Hanya saja, perlu kita akui, kita memang masih terjebak pada ego. Kita seringkali malu untuk melakukan hal-hal kecil. Kita kadung terbiasa dididik untuk selalu berpikiran besar yang akhirnya menjadikan kita melayang dan lupa membumi. Tanpa kita sadari, hal-hal kecil itu yang sebenarnya mengajari kita banyak hal dan seringkali membuat kita lupa dengan hal-hal yang sangat sederhana. Salah satunya soal nafas panjang idealisme.

Perkara modal bukan kesulitan yang pantas dan tepat untuk dijadikan alasan. Kekuatan perkawanan telah terbentuk dari cangkir-cangkir kopi yang saban malam kita celotehi tentang keadilan. Lebih-lebih alasan takut gagal, sungguh kebohongan luar biasa. Maka hal pertama yang bisa dikerjakan adalah, jawaban nyata dari pertanyaan kapan usaha kolektif itu akan dijalankan?

Bila kapitalisme memiliki anak kesayangan berupa korporasi-korporasi, lantas apa yang dimiliki oleh proyek ekonomi politik gerakan? Rosa Luxemburg dalam Revolusi atau Reformasi, menilai koperasi bukanlah alat transformasi sosial yang unggul karena tak lagi merupakan serangan-serangan terhadap basis-basis utama dari ekonomi kapitalis.

Kritik Rosa ada benarnya, tapi gerakan ekonomi yang terbentuk sebatas menciptakan ruang untuk bertahan hidup. Mentalitas bekerja dengan riang gembira untuk mempertahankan hidup dan terus belajar, mesti terus ditanam dalam-dalam.

Menjaga idealisme bukanlah mimpi di siang bolong. Bukan sekedar teriakan-teriakan lantang yang saban forum digelegarkan. Bukan. Idelisme itu nilai dan semangat yang nyata. Ia bukan hal abstrak yang sekedar indah dalam imajinasi. Lebih dari itu. Idealisme adalah sebuah mantra yang harus terus dirawat.

Lebih jauh, gerakan ekonomi kolektif itu setidaknya harapan kita bersama untuk saling menjaga. Sebelum waktu, pikiran, tenaga, dan kemanusiaan mereka direnggut oleh pabrik yang menindas, atau kebutuhan yang semakin mencekik. Upaya itu pun menjadi salah satu ikhtiar untuk terus bersua temu. Banyak kawan kita yang kini jauh disebabkan oleh kerja lembur, atau sudah menikah.

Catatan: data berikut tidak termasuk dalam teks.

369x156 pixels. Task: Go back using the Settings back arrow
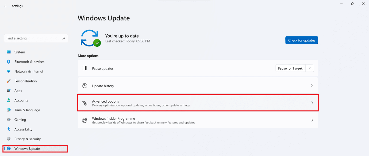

Menyelamatkan kawan-kawan menjadi salah satu ikhtiar dalam merawat nilai-nilai yang pernah digenggam, diyakini, dan dijalankan bersama. Jangan sampai kawan diskusi, aksi, dan ngopimu ketika mlarat justru diselamatkan oleh kekuasaan.

Kini sudah waktunya untuk tidak mengensampingkan perjuangan ekonomi di banding perjuangan politik. Kita mesti sudahi cerita-cerita tak berdaya setelah menikah. Jalan terjal kehidupan memang memuakkan. Tetapi kita tidak boleh kalah. Saling merangkul dan mengingatkan satu sama lain menjadi modal utama untuk bertahan.

Syahdan, sebenarnya perubahan itu bisa diwujudkan, hanya saja kita yang malas.